Under the Saudi legal process, what the appeals court ruling means is that the controversial marriage is still in effect, but a challenge to the marriage by the girl's mother is still alive.

Rights groups hailed this week's decision because it keeps the mother's challenge going.

"I think that it happened because of the mother, because she refused to accept the [original] verdict, because she challenged the court in and took it to the appeals court, said Saudi women's rights activist Wajeha Al-Huwaider. "I really admire the mother for this."

The mother is extremely relieved, the family member told CNN. She also expressed her thanks to the head of the appeals court for the attention paid the case, according to the Saudi daily newspaper Al-Riyadh on Tuesday.

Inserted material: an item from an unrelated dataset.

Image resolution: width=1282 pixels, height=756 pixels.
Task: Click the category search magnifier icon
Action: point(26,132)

The appeals court action now sends the case back to the earlier judge, who will decide whether to stand by his original decision.

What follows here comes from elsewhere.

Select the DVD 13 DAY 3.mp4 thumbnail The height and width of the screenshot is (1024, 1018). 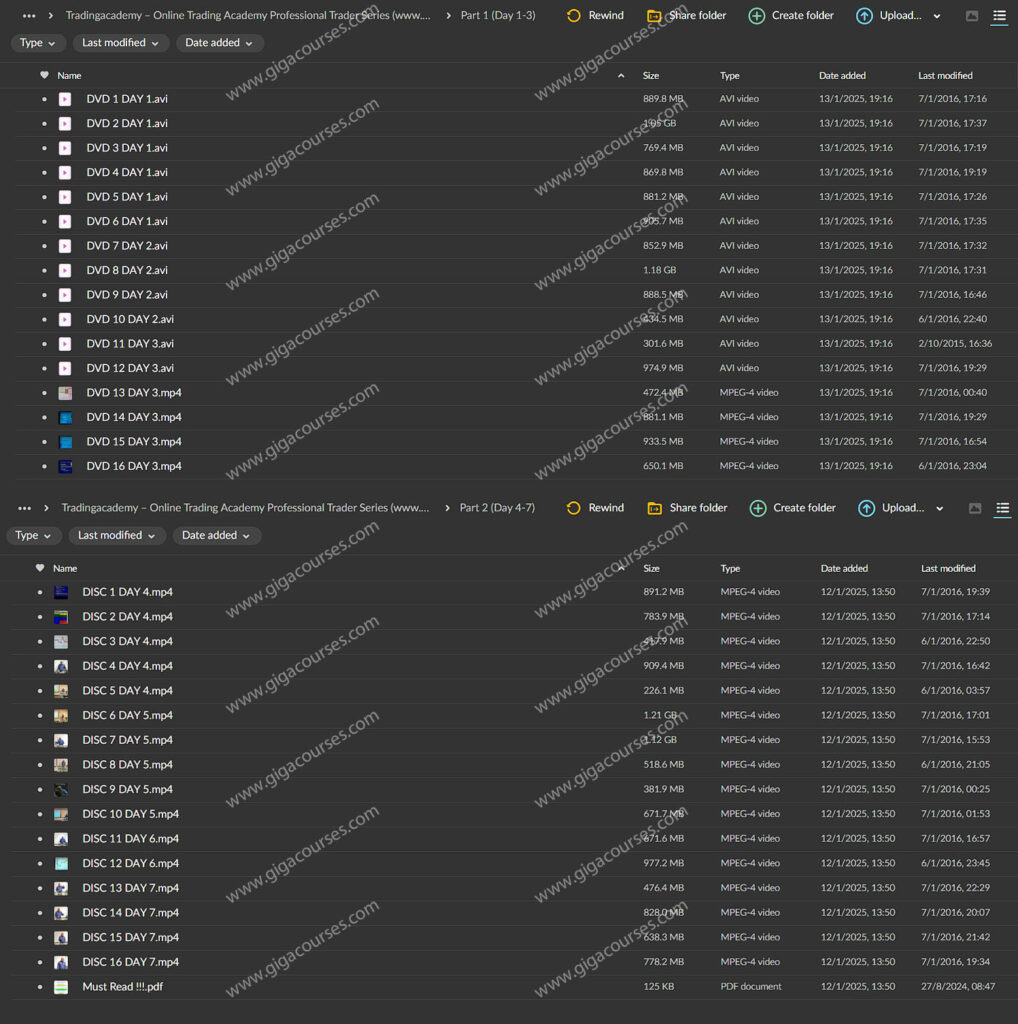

There in Onaiza, the judge will have a chance to either overturn or uphold his first verdict, the girl's relative said. If the judge upholds his verdict and refuses to annul the marriage, then the case will again go to the appeals court, the family member told CNN. If the judge changes his decision, then the case is effectively over, the relative added.

Al-Huwaider, co-founder of the Society of Defending Women's Rights in Saudi Arabia, warned that while this latest development should be considered a victory for women's and children's rights, this is only a first step.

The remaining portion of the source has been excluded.